The picking of the little known Martin Fayulu as the joint opposition candidate in the December 23 presidential election in the Democratic Republic of Congo could either boost or reduce chances of the opposition, depending on how President Joseph Kabila plays his cards.
Sources who were in Geneva on November 11 when Mr Fayulu was a surprise pick at the expense of Felix Tshisekedi and Vital Kamerhe, say that fatigue with rulers from the east, fear of being compromised by President Kabila and the need to present a fresh face, were are some of the factors that influenced the result.
The challenge now is whether exiled opposition leader Moise Katumbi of Together for Change coalition and former vice-president, Jean Pierre Bemba, of the Movement de Liberation of Congo (MLC) — who are behind Mr Fayulu — will succeed in mobilising their respective regions to vote for the joint opposition candidate.
According to Jean-Bertrand Ewanga, spokesman for Mr Katumbi’s Together for Change coalition, it was time to try a new region after 23 years of Laurent Désiré Kabila and Joseph Kabila, who were from the east and are again fronting an easterner, Emmanuel Ramazani Shadary.
“The ability of Mr Fayulu to attract support in many regions in DRC is being downplayed. He not only breaks the East-West divide, he has been a man on the ground, personally leading protests against President Kabila’s extended rule at the risk of being shot,” said Mr Ewanga.
However, it has been clear since the negotiations started in South Africa in October that Mr Katumbi and Mr Bemba were not comfortable with Mr Tshisekedi and Mr Kamerhe on grounds that they could easily be compromised by President Kabila.
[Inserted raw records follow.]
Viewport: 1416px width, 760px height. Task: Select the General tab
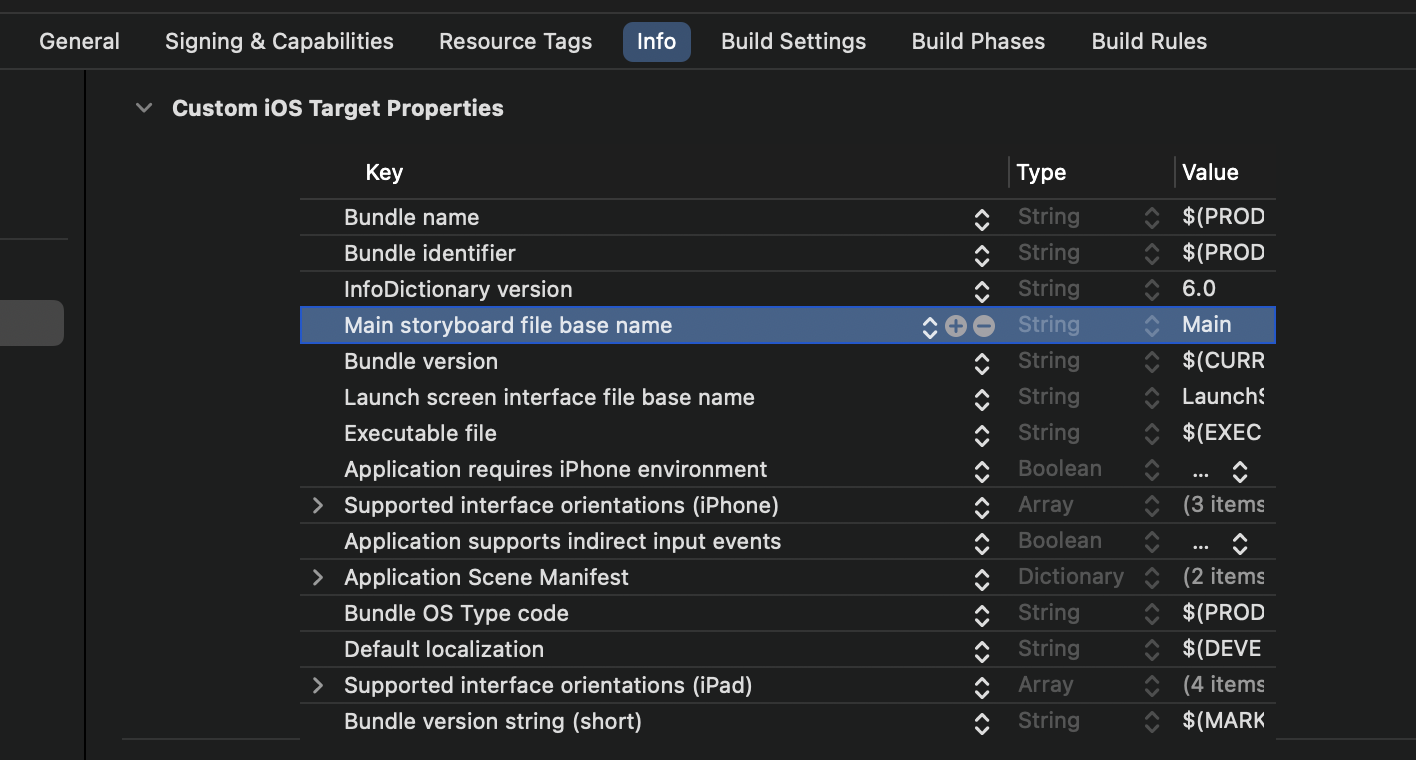click(79, 42)
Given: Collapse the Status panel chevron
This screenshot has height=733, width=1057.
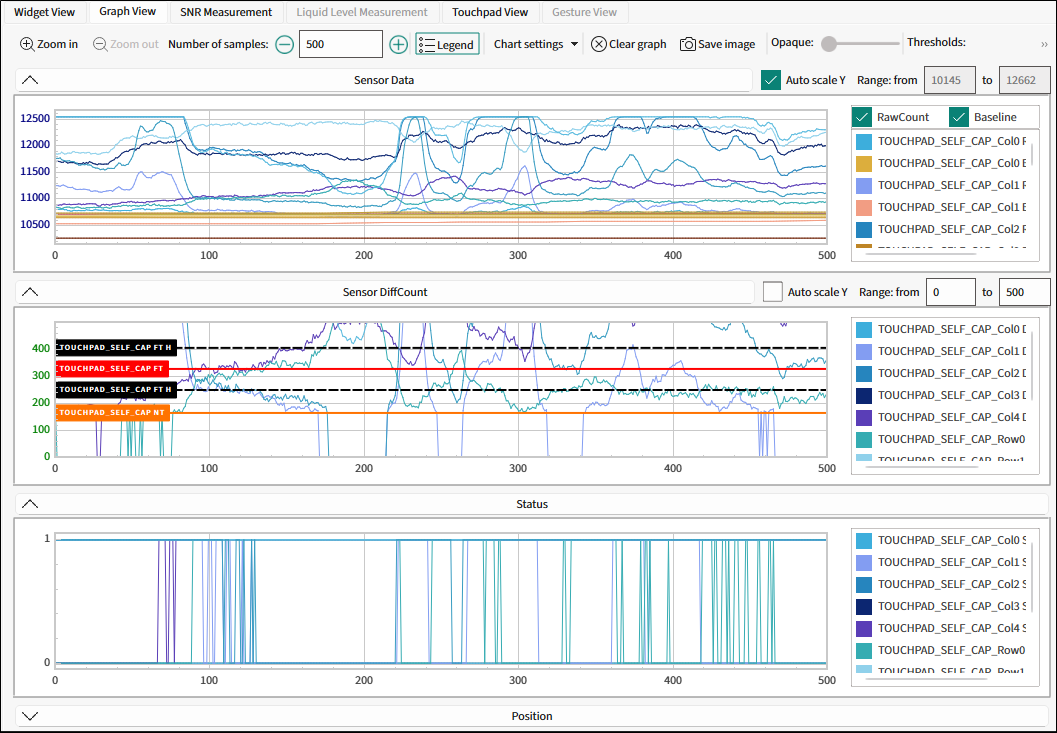Looking at the screenshot, I should click(30, 504).
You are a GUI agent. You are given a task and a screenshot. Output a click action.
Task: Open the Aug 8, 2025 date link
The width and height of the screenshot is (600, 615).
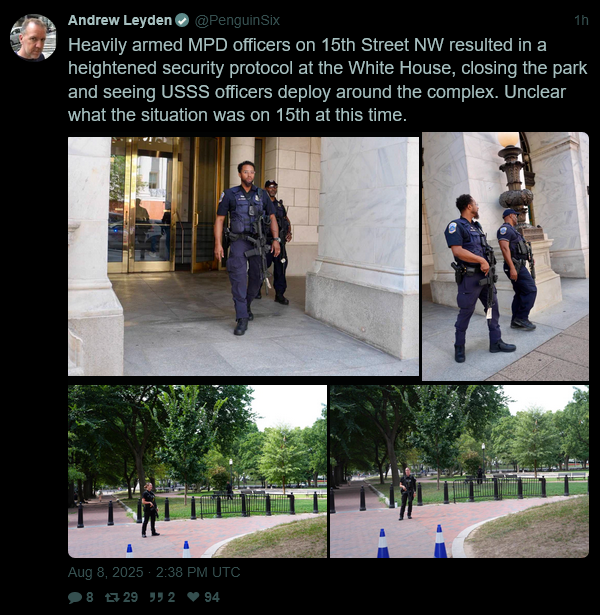[105, 572]
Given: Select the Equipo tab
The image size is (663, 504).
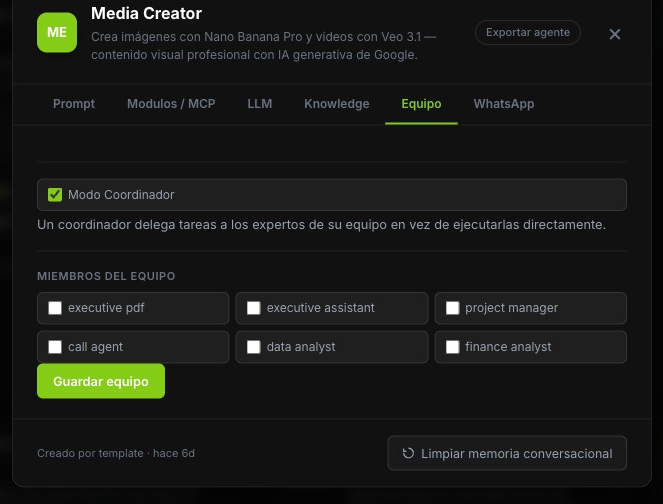Looking at the screenshot, I should (421, 104).
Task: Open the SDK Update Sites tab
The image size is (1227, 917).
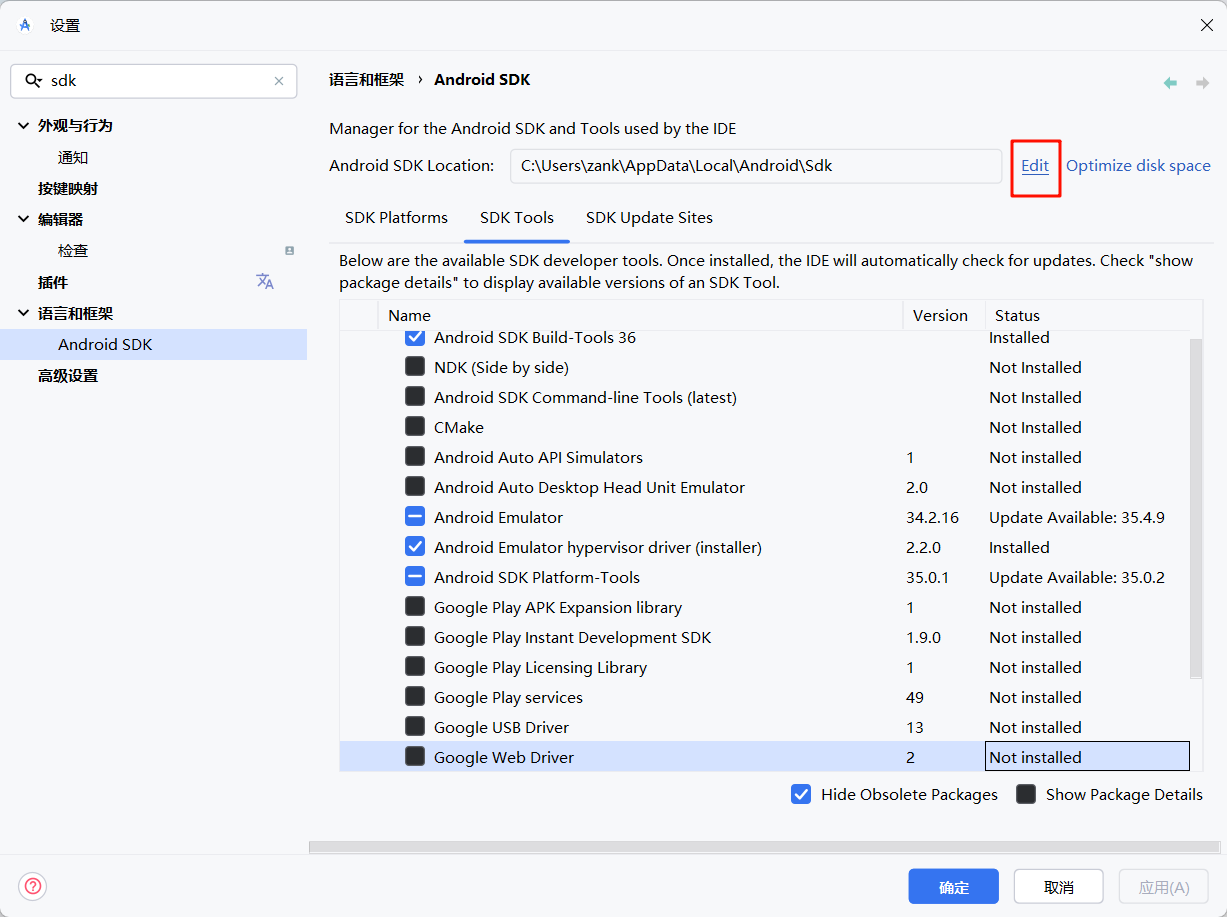Action: pos(649,218)
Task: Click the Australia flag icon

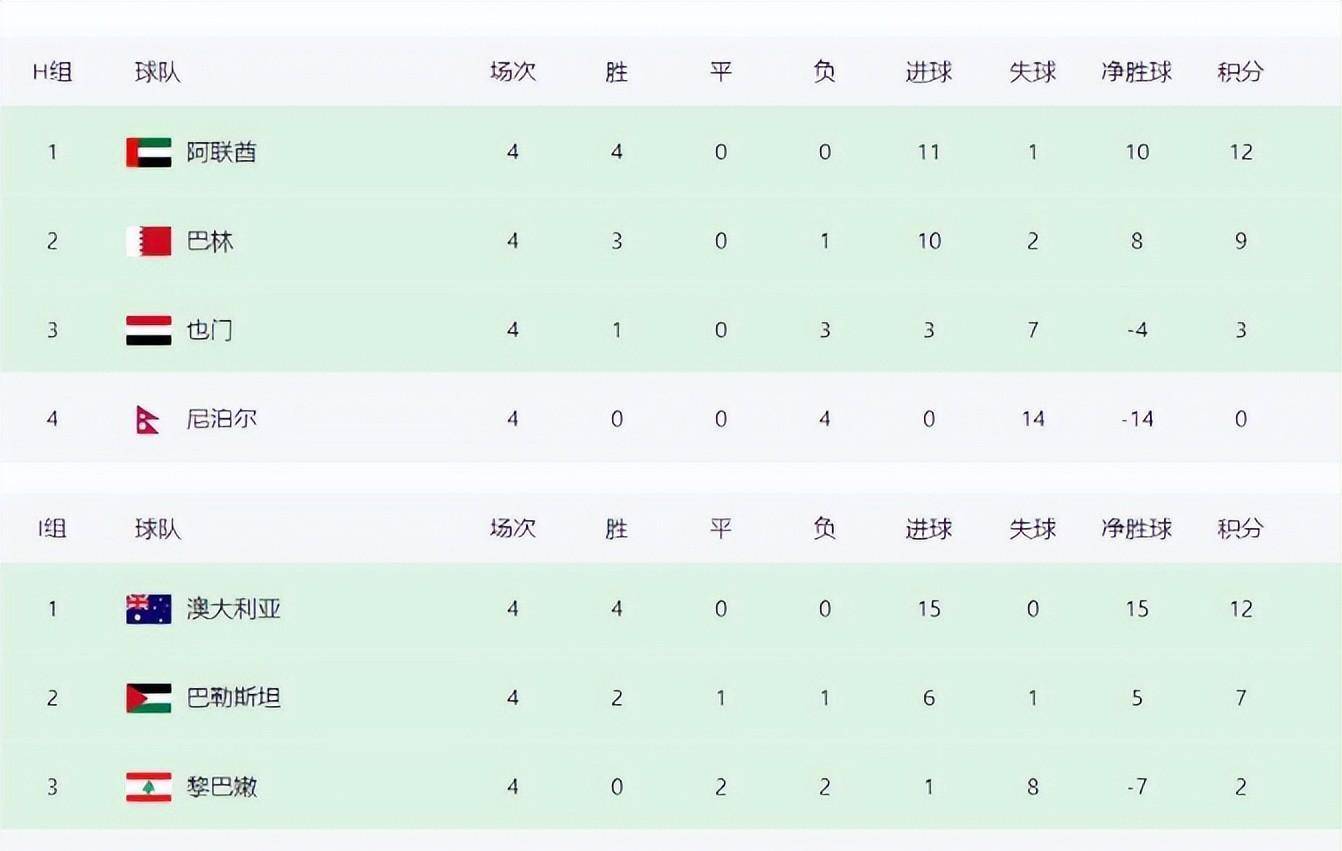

Both Mr Tshisekedi of the Union for Democracy and Social Progress — DRC's oldest and biggest opposition party — and Mr Kamerhe of the Union for the Congolese Nation, withdrew their signatures from the deal 24 hours later citing opposition from their respective strongholds.
Mr Fayulu, the 62-year old Member of Parliament and businessman, hails from Bandundu Province bordering Kinshasa and the heartland of the Bacongo ethnic group.
The former Exxon Mobil manager, who was educated in the US and France has attracted support from other opposition politicians such as Freddy Matungulu and Adolphe Muzito.
But the little known leader of the Engagement for Citizenship and Development party — which critics say is basically an NGO — has a big task to galvanise the opposition support after the exit of Mr Tshisekedi and Mr Kamerhe.
He is going to bank on the support of Mr Katumbi, a former governor of Lubumbashi, who hails from southeast in the Katanga province, and Mr Bemba who hails from Équateur in the north, the former stronghold of the late Mobutu Sese Seko. The region strongly opposed the two Kabilas.
Jean Claude Katende, the chairman of the African Association for the Defence of Human Rights, said that the picking of Mr Fayulu was a realisation of many years of struggle to bring the opposition together, but he has to now reach out to other opposition leaders who support either Mr Tshisekedi or Mr Kamerhe.
But the joint opposition candidate has further complicated issues by promising to boycott elections if the government insists on using new election technology, and has promised to step down after two years if he wins, to conduct free and free elections.
Mr Tshisekedi was banking on his popularity to get the joint ticket considering that the latest opinion polls by the Bureau of Studies, Research, and International Consulting based in Kinshasa, put him in the lead.